Approval of QIAGEN N.V.’s battery-operated QIAreach QuantiFERON-TB test (QIAreach QFT)—which was developed with Ellume technology—means the product will now be available to public health programs and institutions in more than 100 countries that qualify for Global Fund and/or UNITAID resources, as well as through the Stop TB Partnership’s Global Drug Facility (GDF).

“In countries around the world, effective diagnosis and treatment of tuberculosis remains a huge unmet need. We created this market-changing, high-impact product in collaboration with QIAGEN to address that need. The approval of QIAreach QFT by the Global Fund’s Expert Review Panel for Diagnostics represents a tremendous step forward in fighting a disease that affects approximately 25% of the global population, killing 1.5 million people every year,” says Sean Parsons, BSc, founder and chief executive of Ellume. “We are proud of the vital role Ellume plays in combatting this serious threat to humankind and are especially pleased to continue partnering with a global leader like QIAGEN on this important mission.”

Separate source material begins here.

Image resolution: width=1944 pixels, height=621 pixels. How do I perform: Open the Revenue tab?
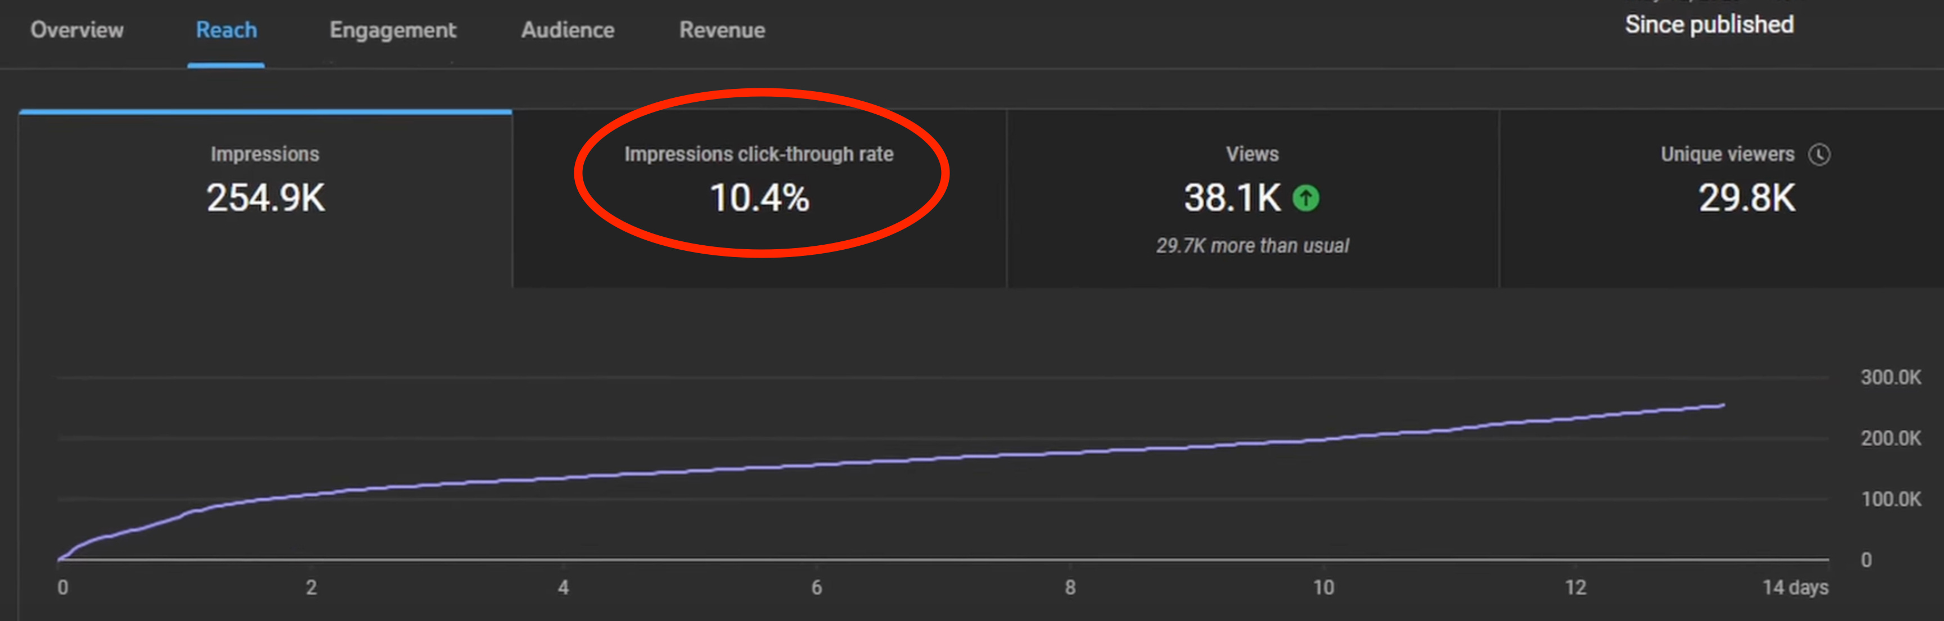coord(721,30)
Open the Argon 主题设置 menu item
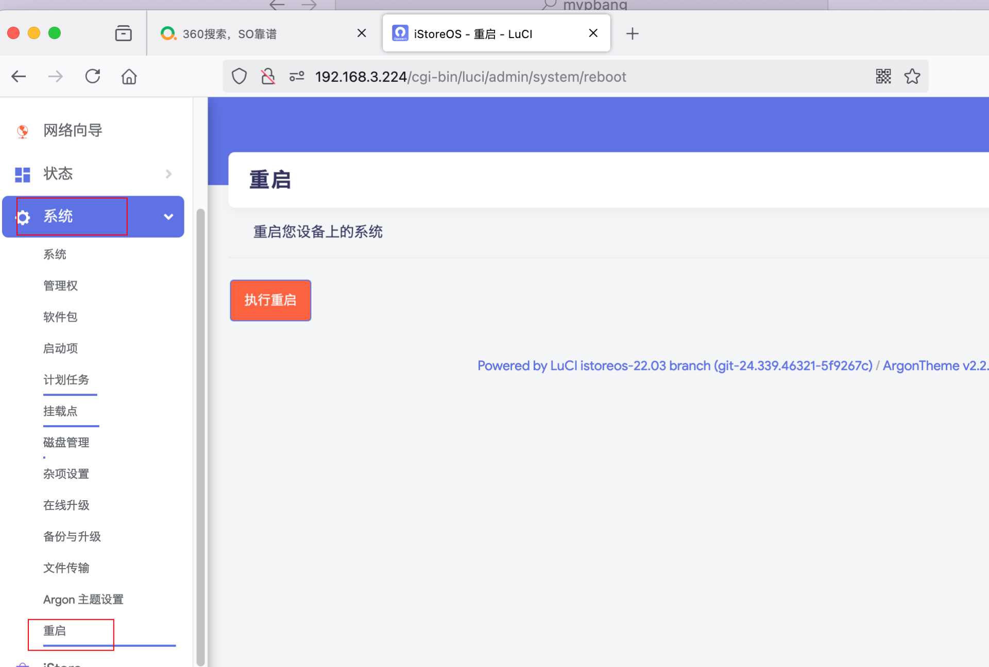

The Global Fund’s Expert Review Panel for Diagnostics’ approval of QIAreach QFT is the latest significant development in the collaboration between Ellume and QIAGEN N.V. The collaboration paired Ellume‘s ultrasensitive digital detection of latent TB infection, with a complete testing workflow designed for efficiency and ease of use.  This high-impact product is set to play a significant role in ongoing efforts by the World Health Organization (WHO), various non-governmental organizations and governments to control TB—particularly in high burden countries where laboratory infrastructure and resources for testing are limited—in order to achieve the goal of the WHO’s End TB Strategy to end the epidemic by 2030.

Tuberculosis is a contagious bacterial infection spread primarily through coughing by patients with the active pulmonary form of the disease.

In latent tuberculosis infection there are no symptoms unless it progresses to active disease, at which stage the patient is highly contagious. The WHO estimates that up to one third of the world’s population is infected with latent tuberculosis, with 5-10% of these going on to develop active TB disease in their lifetime.